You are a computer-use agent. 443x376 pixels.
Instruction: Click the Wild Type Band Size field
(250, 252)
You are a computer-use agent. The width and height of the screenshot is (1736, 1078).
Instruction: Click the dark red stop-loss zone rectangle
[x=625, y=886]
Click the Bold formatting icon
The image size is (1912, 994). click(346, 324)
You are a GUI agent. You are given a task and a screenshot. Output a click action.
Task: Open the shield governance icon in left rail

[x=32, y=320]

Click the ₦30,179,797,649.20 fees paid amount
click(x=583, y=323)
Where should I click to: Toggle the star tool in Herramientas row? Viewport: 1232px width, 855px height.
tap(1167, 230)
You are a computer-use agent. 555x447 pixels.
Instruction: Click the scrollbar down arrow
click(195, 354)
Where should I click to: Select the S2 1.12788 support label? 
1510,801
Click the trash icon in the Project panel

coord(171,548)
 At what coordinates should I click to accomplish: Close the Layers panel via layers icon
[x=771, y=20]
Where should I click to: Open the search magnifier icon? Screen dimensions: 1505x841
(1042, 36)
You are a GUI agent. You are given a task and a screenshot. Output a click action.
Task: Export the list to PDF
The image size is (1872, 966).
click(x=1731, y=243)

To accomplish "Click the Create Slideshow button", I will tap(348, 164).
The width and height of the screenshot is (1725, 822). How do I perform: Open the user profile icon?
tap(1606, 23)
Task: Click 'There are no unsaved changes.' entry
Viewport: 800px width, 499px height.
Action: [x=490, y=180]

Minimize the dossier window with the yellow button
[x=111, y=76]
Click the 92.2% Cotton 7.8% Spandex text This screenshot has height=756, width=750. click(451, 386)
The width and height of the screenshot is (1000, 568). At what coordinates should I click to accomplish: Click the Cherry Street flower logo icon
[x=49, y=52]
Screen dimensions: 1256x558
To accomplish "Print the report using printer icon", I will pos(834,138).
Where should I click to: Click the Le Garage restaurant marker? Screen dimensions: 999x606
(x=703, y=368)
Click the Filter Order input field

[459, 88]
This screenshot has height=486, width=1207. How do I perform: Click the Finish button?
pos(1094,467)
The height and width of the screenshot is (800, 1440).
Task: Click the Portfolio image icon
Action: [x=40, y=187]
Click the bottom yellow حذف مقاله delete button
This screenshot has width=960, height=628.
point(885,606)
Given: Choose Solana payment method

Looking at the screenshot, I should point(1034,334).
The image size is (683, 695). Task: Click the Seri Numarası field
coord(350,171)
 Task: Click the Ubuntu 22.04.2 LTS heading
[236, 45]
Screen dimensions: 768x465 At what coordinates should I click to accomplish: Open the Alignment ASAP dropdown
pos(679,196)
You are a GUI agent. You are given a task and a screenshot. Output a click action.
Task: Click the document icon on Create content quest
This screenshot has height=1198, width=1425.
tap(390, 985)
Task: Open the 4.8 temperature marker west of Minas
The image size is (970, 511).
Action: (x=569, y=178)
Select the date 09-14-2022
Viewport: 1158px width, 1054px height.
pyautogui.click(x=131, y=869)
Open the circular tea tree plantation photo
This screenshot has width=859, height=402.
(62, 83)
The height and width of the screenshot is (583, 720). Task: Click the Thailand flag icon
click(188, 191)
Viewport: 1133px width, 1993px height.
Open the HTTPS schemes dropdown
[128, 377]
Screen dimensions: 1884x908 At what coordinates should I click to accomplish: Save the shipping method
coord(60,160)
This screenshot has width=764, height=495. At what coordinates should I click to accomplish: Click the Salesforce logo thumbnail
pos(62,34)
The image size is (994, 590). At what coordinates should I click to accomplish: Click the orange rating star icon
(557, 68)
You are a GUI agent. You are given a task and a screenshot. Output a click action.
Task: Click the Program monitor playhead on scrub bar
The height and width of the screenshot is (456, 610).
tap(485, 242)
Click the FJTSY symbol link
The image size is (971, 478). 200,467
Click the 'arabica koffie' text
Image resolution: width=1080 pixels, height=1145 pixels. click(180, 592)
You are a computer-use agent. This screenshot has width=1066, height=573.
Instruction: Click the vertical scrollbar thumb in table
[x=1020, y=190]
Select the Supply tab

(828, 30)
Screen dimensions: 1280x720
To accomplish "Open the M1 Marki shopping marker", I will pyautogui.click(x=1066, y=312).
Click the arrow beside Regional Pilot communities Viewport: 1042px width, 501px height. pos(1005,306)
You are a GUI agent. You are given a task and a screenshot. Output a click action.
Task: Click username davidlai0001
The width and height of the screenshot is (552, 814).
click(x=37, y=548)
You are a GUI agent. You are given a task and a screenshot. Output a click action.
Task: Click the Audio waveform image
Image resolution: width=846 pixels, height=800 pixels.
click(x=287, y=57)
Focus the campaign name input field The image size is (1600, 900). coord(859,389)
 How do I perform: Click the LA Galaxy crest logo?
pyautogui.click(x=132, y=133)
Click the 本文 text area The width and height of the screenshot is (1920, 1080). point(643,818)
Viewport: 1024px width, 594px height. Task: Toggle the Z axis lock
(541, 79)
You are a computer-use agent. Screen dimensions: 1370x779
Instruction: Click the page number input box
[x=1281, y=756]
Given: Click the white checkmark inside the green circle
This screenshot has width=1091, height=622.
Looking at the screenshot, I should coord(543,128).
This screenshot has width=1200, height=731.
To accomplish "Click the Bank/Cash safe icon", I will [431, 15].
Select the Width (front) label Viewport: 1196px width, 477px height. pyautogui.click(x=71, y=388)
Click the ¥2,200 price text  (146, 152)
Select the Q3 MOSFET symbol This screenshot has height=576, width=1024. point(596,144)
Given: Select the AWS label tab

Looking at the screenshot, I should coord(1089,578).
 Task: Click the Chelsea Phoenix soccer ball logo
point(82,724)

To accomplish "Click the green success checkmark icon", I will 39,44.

> **TASK PROMPT**
All the entries above should come back exactly as they are written.

> **RESPONSE AREA**
You are a computer-use agent. 443x376 pixels.
Instruction: Click the Wild Type Band Size field
(250, 252)
You are a computer-use agent. The width and height of the screenshot is (1736, 1078).
Instruction: Click the dark red stop-loss zone rectangle
[x=625, y=886]
Click the Bold formatting icon
The image size is (1912, 994). click(346, 324)
You are a GUI agent. You are given a task and a screenshot. Output a click action.
Task: Open the shield governance icon in left rail

[x=32, y=320]

Click the ₦30,179,797,649.20 fees paid amount
click(x=583, y=323)
Where should I click to: Toggle the star tool in Herramientas row? Viewport: 1232px width, 855px height.
tap(1167, 230)
You are a computer-use agent. 555x447 pixels.
Instruction: Click the scrollbar down arrow
click(195, 354)
Where should I click to: Select the S2 1.12788 support label? 
1510,801
Click the trash icon in the Project panel

coord(171,548)
 At what coordinates should I click to accomplish: Close the Layers panel via layers icon
[x=771, y=20]
Where should I click to: Open the search magnifier icon? Screen dimensions: 1505x841
(1042, 36)
You are a GUI agent. You are given a task and a screenshot. Output a click action.
Task: Export the list to PDF
The image size is (1872, 966).
click(x=1731, y=243)

To accomplish "Click the Create Slideshow button", I will tap(348, 164).
The width and height of the screenshot is (1725, 822). How do I perform: Open the user profile icon?
tap(1606, 23)
Task: Click 'There are no unsaved changes.' entry
Viewport: 800px width, 499px height.
Action: [x=490, y=180]

Minimize the dossier window with the yellow button
[x=111, y=76]
Click the 92.2% Cotton 7.8% Spandex text This screenshot has height=756, width=750. click(451, 386)
The width and height of the screenshot is (1000, 568). At what coordinates should I click to accomplish: Click the Cherry Street flower logo icon
[x=49, y=52]
Screen dimensions: 1256x558
To accomplish "Print the report using printer icon", I will pos(834,138).
Where should I click to: Click the Le Garage restaurant marker? Screen dimensions: 999x606
(x=703, y=368)
Click the Filter Order input field

[459, 88]
This screenshot has height=486, width=1207. How do I perform: Click the Finish button?
pos(1094,467)
The height and width of the screenshot is (800, 1440).
Task: Click the Portfolio image icon
Action: [x=40, y=187]
Click the bottom yellow حذف مقاله delete button
This screenshot has width=960, height=628.
point(885,606)
Given: Choose Solana payment method

Looking at the screenshot, I should point(1034,334).
The image size is (683, 695). Task: Click the Seri Numarası field
coord(350,171)
 Task: Click the Ubuntu 22.04.2 LTS heading
[236, 45]
Screen dimensions: 768x465 At what coordinates should I click to accomplish: Open the Alignment ASAP dropdown
pos(679,196)
You are a GUI agent. You are given a task and a screenshot. Output a click action.
Task: Click the document icon on Create content quest
This screenshot has height=1198, width=1425.
tap(390, 985)
Task: Open the 4.8 temperature marker west of Minas
The image size is (970, 511).
Action: (x=569, y=178)
Select the date 09-14-2022
Viewport: 1158px width, 1054px height.
pyautogui.click(x=131, y=869)
Open the circular tea tree plantation photo
This screenshot has width=859, height=402.
(62, 83)
The height and width of the screenshot is (583, 720). Task: Click the Thailand flag icon
click(188, 191)
Viewport: 1133px width, 1993px height.
Open the HTTPS schemes dropdown
[128, 377]
Screen dimensions: 1884x908 At what coordinates should I click to accomplish: Save the shipping method
coord(60,160)
This screenshot has width=764, height=495. At what coordinates should I click to accomplish: Click the Salesforce logo thumbnail
pos(62,34)
The image size is (994, 590). At what coordinates should I click to accomplish: Click the orange rating star icon
(557, 68)
You are a GUI agent. You are given a task and a screenshot. Output a click action.
Task: Click the Program monitor playhead on scrub bar
The height and width of the screenshot is (456, 610).
tap(485, 242)
Click the FJTSY symbol link
The image size is (971, 478). 200,467
Click the 'arabica koffie' text
Image resolution: width=1080 pixels, height=1145 pixels. click(180, 592)
You are a computer-use agent. This screenshot has width=1066, height=573.
Instruction: Click the vertical scrollbar thumb in table
[x=1020, y=190]
Select the Supply tab

(828, 30)
Screen dimensions: 1280x720
To accomplish "Open the M1 Marki shopping marker", I will pyautogui.click(x=1066, y=312).
Click the arrow beside Regional Pilot communities Viewport: 1042px width, 501px height. pos(1005,306)
You are a GUI agent. You are given a task and a screenshot. Output a click action.
Task: Click username davidlai0001
The width and height of the screenshot is (552, 814).
click(x=37, y=548)
You are a GUI agent. You are given a task and a screenshot. Output a click action.
Task: Click the Audio waveform image
Image resolution: width=846 pixels, height=800 pixels.
click(x=287, y=57)
Focus the campaign name input field The image size is (1600, 900). coord(859,389)
 How do I perform: Click the LA Galaxy crest logo?
pyautogui.click(x=132, y=133)
Click the 本文 text area The width and height of the screenshot is (1920, 1080). point(643,818)
Viewport: 1024px width, 594px height. Task: Toggle the Z axis lock
(541, 79)
You are a computer-use agent. Screen dimensions: 1370x779
Instruction: Click the page number input box
[x=1281, y=756]
Given: Click the white checkmark inside the green circle
This screenshot has width=1091, height=622.
Looking at the screenshot, I should coord(543,128).
This screenshot has width=1200, height=731.
To accomplish "Click the Bank/Cash safe icon", I will [431, 15].
Select the Width (front) label Viewport: 1196px width, 477px height. pyautogui.click(x=71, y=388)
Click the ¥2,200 price text  (146, 152)
Select the Q3 MOSFET symbol This screenshot has height=576, width=1024. point(596,144)
Given: Select the AWS label tab

Looking at the screenshot, I should coord(1089,578).
 Task: Click the Chelsea Phoenix soccer ball logo
point(82,724)

To accomplish "Click the green success checkmark icon", I will 39,44.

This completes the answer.